[Task objective] Please show every line of the items below that holds the word "Toggle", copying each line in full.
** begin Stored rows **
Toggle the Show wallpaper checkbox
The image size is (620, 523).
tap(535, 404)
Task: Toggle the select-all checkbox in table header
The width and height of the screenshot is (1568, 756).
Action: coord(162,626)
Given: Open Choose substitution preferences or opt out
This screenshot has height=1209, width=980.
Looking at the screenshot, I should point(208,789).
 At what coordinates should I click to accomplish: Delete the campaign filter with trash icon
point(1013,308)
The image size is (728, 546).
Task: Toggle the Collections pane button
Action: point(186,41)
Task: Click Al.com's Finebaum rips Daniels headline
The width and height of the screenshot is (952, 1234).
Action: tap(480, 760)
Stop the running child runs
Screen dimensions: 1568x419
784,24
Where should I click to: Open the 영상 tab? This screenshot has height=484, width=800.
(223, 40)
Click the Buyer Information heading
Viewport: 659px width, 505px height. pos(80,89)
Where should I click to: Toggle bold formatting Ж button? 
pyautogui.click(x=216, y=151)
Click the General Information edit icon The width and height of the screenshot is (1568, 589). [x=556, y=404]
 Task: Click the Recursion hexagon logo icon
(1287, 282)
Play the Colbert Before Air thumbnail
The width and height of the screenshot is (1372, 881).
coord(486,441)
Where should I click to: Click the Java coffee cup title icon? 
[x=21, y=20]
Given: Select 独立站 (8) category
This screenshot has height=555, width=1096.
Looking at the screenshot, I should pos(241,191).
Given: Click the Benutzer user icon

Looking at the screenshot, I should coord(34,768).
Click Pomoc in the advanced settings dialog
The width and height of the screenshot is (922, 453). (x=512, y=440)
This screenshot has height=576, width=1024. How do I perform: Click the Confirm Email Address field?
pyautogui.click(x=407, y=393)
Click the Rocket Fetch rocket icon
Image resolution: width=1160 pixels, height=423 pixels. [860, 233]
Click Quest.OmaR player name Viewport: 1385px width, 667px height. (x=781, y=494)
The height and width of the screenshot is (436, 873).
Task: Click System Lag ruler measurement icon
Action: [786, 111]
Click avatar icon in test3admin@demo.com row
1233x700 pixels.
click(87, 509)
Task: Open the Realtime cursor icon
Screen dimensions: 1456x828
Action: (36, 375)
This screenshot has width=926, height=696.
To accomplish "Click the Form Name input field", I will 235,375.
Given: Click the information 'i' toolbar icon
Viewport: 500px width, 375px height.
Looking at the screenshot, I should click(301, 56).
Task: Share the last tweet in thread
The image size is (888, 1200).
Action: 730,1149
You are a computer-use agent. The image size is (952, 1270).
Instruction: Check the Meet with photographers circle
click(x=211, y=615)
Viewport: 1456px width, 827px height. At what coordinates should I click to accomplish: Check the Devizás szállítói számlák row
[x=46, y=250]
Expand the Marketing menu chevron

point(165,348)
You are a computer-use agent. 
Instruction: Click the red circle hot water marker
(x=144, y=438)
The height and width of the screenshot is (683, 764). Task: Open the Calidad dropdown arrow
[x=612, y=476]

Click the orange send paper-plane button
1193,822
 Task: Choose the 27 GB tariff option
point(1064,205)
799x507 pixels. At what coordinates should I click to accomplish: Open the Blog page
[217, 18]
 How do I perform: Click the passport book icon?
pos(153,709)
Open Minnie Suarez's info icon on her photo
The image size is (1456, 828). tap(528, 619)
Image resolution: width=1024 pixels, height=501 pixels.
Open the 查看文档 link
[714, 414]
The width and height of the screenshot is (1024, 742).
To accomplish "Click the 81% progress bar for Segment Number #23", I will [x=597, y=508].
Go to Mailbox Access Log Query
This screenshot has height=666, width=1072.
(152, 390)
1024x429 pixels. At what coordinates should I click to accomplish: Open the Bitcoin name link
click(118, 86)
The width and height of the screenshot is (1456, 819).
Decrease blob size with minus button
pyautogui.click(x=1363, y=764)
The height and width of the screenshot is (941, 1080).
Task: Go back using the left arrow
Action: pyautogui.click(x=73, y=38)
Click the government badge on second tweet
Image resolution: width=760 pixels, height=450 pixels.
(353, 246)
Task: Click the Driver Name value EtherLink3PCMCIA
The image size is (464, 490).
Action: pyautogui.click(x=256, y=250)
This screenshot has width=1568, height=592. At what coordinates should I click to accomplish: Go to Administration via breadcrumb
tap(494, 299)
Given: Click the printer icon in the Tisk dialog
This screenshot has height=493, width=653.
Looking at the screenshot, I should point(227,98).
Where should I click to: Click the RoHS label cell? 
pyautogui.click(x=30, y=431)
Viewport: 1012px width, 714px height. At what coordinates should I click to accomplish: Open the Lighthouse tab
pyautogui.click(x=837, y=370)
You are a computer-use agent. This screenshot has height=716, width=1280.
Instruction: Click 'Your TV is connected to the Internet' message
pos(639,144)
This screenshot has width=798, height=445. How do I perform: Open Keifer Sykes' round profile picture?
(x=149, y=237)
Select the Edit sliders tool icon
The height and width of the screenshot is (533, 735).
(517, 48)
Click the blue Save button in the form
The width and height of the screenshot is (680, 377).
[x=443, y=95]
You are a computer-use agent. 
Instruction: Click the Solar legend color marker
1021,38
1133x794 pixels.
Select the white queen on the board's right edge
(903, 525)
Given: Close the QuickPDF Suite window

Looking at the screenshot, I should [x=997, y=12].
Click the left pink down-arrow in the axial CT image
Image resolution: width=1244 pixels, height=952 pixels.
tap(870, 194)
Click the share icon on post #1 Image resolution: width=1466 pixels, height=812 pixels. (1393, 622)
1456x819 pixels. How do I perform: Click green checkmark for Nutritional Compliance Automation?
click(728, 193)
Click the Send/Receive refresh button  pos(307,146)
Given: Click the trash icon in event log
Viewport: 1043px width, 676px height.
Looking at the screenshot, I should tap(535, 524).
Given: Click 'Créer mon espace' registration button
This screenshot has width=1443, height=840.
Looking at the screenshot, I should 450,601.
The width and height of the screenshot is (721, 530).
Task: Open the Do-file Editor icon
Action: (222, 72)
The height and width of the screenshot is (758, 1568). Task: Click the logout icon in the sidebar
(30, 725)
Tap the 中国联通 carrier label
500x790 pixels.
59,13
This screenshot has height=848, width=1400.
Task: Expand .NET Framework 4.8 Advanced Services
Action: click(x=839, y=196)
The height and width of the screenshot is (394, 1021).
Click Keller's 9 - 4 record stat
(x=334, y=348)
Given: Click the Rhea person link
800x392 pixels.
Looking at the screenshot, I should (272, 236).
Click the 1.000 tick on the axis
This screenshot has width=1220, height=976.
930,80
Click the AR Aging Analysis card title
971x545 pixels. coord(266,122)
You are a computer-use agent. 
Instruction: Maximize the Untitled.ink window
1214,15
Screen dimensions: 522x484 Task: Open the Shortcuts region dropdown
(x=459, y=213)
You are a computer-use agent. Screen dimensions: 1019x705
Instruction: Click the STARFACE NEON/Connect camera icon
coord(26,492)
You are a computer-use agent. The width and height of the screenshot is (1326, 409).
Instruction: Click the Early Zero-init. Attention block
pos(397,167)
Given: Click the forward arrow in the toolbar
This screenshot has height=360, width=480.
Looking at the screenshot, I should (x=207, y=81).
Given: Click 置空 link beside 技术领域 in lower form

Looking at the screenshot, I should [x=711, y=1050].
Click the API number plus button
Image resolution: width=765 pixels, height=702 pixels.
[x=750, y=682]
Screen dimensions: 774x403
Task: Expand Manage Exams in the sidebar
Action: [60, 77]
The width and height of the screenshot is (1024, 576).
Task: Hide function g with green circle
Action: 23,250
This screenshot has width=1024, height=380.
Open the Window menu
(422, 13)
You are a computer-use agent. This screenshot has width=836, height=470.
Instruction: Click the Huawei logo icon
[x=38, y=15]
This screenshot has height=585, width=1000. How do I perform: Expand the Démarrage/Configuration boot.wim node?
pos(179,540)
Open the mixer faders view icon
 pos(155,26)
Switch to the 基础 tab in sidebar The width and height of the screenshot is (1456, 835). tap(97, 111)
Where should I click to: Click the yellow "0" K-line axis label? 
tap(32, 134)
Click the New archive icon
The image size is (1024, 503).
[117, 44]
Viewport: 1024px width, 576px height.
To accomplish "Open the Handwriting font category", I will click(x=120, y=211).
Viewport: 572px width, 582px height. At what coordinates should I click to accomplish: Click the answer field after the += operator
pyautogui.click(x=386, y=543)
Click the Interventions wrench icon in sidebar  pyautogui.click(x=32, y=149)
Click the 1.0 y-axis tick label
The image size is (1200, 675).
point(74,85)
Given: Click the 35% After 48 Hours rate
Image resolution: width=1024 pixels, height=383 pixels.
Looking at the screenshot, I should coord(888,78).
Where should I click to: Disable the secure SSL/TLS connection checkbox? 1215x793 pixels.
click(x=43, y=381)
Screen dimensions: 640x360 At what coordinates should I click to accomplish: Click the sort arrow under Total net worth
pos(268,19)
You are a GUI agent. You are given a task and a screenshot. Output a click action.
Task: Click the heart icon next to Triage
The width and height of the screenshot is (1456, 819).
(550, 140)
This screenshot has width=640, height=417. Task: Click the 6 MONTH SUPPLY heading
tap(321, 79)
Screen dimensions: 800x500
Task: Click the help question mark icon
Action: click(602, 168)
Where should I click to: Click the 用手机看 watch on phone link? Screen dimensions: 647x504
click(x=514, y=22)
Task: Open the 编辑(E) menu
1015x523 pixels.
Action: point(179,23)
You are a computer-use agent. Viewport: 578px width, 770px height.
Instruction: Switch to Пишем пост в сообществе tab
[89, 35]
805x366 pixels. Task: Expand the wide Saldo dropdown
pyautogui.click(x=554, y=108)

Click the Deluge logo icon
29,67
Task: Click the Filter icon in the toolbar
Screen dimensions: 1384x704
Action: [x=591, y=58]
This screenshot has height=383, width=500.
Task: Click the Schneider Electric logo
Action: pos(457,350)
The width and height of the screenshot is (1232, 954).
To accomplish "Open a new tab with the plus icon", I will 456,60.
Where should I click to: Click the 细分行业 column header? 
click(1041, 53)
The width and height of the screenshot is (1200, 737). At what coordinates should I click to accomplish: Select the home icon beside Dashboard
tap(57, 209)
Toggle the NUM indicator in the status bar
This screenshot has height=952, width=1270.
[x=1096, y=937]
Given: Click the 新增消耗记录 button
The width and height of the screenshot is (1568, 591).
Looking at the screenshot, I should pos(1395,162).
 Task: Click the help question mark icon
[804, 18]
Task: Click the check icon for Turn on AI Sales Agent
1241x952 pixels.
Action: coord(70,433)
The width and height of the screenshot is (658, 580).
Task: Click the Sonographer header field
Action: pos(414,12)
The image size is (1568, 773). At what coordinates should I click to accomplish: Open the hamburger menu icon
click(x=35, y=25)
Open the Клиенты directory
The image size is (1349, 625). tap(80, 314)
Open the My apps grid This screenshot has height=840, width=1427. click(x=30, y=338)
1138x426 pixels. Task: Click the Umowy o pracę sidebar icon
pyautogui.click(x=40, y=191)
** end Stored rows **
[Result of this task]
Toggle the Show wallpaper checkbox
Task: Toggle the select-all checkbox in table header
Task: Toggle the Collections pane button
Where should I click to: Toggle bold formatting Ж button? 
Toggle the NUM indicator in the status bar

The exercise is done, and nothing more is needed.